START

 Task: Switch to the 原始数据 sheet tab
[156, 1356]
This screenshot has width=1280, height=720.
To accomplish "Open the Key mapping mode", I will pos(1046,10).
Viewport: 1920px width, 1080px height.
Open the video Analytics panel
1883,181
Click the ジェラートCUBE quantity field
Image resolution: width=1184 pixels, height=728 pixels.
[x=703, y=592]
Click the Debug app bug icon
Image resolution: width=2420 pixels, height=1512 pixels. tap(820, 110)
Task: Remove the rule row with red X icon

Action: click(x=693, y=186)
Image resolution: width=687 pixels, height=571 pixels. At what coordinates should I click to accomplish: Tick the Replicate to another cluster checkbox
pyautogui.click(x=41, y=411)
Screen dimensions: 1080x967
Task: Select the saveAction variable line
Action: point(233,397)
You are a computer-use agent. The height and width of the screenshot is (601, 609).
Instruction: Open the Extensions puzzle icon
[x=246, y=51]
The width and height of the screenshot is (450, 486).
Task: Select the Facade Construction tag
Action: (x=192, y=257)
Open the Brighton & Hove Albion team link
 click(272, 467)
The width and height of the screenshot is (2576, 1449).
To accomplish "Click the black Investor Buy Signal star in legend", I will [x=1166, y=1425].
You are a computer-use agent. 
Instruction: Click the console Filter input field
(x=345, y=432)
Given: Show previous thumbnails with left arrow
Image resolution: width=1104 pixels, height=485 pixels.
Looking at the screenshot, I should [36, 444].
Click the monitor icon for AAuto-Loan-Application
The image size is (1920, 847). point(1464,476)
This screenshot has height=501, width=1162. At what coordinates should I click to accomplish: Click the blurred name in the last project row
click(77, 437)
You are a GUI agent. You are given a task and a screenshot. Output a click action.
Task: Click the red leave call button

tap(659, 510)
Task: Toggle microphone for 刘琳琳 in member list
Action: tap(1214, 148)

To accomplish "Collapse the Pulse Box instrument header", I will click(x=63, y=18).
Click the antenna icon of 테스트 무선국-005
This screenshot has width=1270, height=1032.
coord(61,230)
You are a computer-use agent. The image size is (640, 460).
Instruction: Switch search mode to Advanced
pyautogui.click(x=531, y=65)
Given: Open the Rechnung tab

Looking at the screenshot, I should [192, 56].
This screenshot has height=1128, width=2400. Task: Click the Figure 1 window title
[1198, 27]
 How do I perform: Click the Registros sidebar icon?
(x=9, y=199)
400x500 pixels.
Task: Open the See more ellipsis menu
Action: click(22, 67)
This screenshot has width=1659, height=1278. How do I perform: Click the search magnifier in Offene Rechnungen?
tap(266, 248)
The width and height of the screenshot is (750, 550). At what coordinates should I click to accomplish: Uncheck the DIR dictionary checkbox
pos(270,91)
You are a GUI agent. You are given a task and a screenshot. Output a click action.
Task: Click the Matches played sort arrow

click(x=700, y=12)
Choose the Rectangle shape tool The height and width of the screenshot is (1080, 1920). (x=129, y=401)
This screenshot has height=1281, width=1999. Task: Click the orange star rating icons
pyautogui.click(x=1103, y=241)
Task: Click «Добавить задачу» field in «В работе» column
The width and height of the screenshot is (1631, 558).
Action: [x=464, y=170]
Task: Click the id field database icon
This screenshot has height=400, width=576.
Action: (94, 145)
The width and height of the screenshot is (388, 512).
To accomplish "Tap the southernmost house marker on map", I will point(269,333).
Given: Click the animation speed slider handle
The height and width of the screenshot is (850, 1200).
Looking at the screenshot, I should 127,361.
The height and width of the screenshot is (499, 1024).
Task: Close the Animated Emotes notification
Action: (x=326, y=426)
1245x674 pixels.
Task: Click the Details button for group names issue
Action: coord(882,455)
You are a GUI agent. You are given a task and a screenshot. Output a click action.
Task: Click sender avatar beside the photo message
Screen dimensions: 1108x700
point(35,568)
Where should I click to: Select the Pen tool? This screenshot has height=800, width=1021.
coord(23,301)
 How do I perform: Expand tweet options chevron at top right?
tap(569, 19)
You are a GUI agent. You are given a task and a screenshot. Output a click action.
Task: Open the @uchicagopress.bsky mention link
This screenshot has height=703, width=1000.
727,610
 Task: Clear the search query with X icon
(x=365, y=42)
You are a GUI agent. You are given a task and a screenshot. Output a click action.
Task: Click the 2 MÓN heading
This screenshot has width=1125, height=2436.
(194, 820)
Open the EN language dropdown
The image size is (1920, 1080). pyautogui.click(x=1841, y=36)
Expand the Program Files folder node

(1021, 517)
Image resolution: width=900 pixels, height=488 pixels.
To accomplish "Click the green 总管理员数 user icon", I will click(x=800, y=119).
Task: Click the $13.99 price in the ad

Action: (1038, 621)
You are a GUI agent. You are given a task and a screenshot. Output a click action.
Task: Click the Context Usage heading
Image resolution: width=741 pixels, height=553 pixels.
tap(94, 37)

END

**Goal of the exercise**
Rewrite all the records above, substituting "interface agent" for every occurrence of "GUI agent" and leaving everything else unchanged.

**Complete response**
 Task: Switch to the 原始数据 sheet tab
[156, 1356]
This screenshot has width=1280, height=720.
To accomplish "Open the Key mapping mode", I will pos(1046,10).
Viewport: 1920px width, 1080px height.
Open the video Analytics panel
1883,181
Click the ジェラートCUBE quantity field
Image resolution: width=1184 pixels, height=728 pixels.
[x=703, y=592]
Click the Debug app bug icon
Image resolution: width=2420 pixels, height=1512 pixels. tap(820, 110)
Task: Remove the rule row with red X icon

Action: click(x=693, y=186)
Image resolution: width=687 pixels, height=571 pixels. At what coordinates should I click to accomplish: Tick the Replicate to another cluster checkbox
pyautogui.click(x=41, y=411)
Screen dimensions: 1080x967
Task: Select the saveAction variable line
Action: point(233,397)
You are a computer-use agent. The height and width of the screenshot is (601, 609).
Instruction: Open the Extensions puzzle icon
[x=246, y=51]
The width and height of the screenshot is (450, 486).
Task: Select the Facade Construction tag
Action: (x=192, y=257)
Open the Brighton & Hove Albion team link
 click(272, 467)
The width and height of the screenshot is (2576, 1449).
To accomplish "Click the black Investor Buy Signal star in legend", I will [x=1166, y=1425].
You are a computer-use agent. 
Instruction: Click the console Filter input field
(x=345, y=432)
Given: Show previous thumbnails with left arrow
Image resolution: width=1104 pixels, height=485 pixels.
Looking at the screenshot, I should [36, 444].
Click the monitor icon for AAuto-Loan-Application
The image size is (1920, 847). point(1464,476)
This screenshot has height=501, width=1162. At what coordinates should I click to accomplish: Click the blurred name in the last project row
click(77, 437)
You are a interface agent. You are given a task and a screenshot. Output a click action.
Task: Click the red leave call button

tap(659, 510)
Task: Toggle microphone for 刘琳琳 in member list
Action: tap(1214, 148)

To accomplish "Collapse the Pulse Box instrument header", I will click(x=63, y=18).
Click the antenna icon of 테스트 무선국-005
This screenshot has width=1270, height=1032.
coord(61,230)
You are a computer-use agent. The image size is (640, 460).
Instruction: Switch search mode to Advanced
pyautogui.click(x=531, y=65)
Given: Open the Rechnung tab

Looking at the screenshot, I should [192, 56].
This screenshot has height=1128, width=2400. Task: Click the Figure 1 window title
[1198, 27]
 How do I perform: Click the Registros sidebar icon?
(x=9, y=199)
400x500 pixels.
Task: Open the See more ellipsis menu
Action: click(22, 67)
This screenshot has width=1659, height=1278. How do I perform: Click the search magnifier in Offene Rechnungen?
tap(266, 248)
The width and height of the screenshot is (750, 550). At what coordinates should I click to accomplish: Uncheck the DIR dictionary checkbox
pos(270,91)
You are a interface agent. You are given a task and a screenshot. Output a click action.
Task: Click the Matches played sort arrow

click(x=700, y=12)
Choose the Rectangle shape tool The height and width of the screenshot is (1080, 1920). (x=129, y=401)
This screenshot has height=1281, width=1999. Task: Click the orange star rating icons
pyautogui.click(x=1103, y=241)
Task: Click «Добавить задачу» field in «В работе» column
The width and height of the screenshot is (1631, 558).
Action: [x=464, y=170]
Task: Click the id field database icon
This screenshot has height=400, width=576.
Action: (94, 145)
The width and height of the screenshot is (388, 512).
To accomplish "Tap the southernmost house marker on map", I will point(269,333).
Given: Click the animation speed slider handle
The height and width of the screenshot is (850, 1200).
Looking at the screenshot, I should 127,361.
The height and width of the screenshot is (499, 1024).
Task: Close the Animated Emotes notification
Action: (x=326, y=426)
1245x674 pixels.
Task: Click the Details button for group names issue
Action: coord(882,455)
You are a interface agent. You are given a task and a screenshot. Output a click action.
Task: Click sender avatar beside the photo message
Screen dimensions: 1108x700
point(35,568)
Where should I click to: Select the Pen tool? This screenshot has height=800, width=1021.
coord(23,301)
 How do I perform: Expand tweet options chevron at top right?
tap(569, 19)
You are a interface agent. You are given a task and a screenshot. Output a click action.
Task: Open the @uchicagopress.bsky mention link
This screenshot has height=703, width=1000.
727,610
 Task: Clear the search query with X icon
(x=365, y=42)
You are a interface agent. You are given a task and a screenshot. Output a click action.
Task: Click the 2 MÓN heading
This screenshot has width=1125, height=2436.
(194, 820)
Open the EN language dropdown
The image size is (1920, 1080). pyautogui.click(x=1841, y=36)
Expand the Program Files folder node

(1021, 517)
Image resolution: width=900 pixels, height=488 pixels.
To accomplish "Click the green 总管理员数 user icon", I will click(x=800, y=119).
Task: Click the $13.99 price in the ad

Action: (1038, 621)
You are a interface agent. You are given a task and a screenshot. Output a click action.
Task: Click the Context Usage heading
Image resolution: width=741 pixels, height=553 pixels.
tap(94, 37)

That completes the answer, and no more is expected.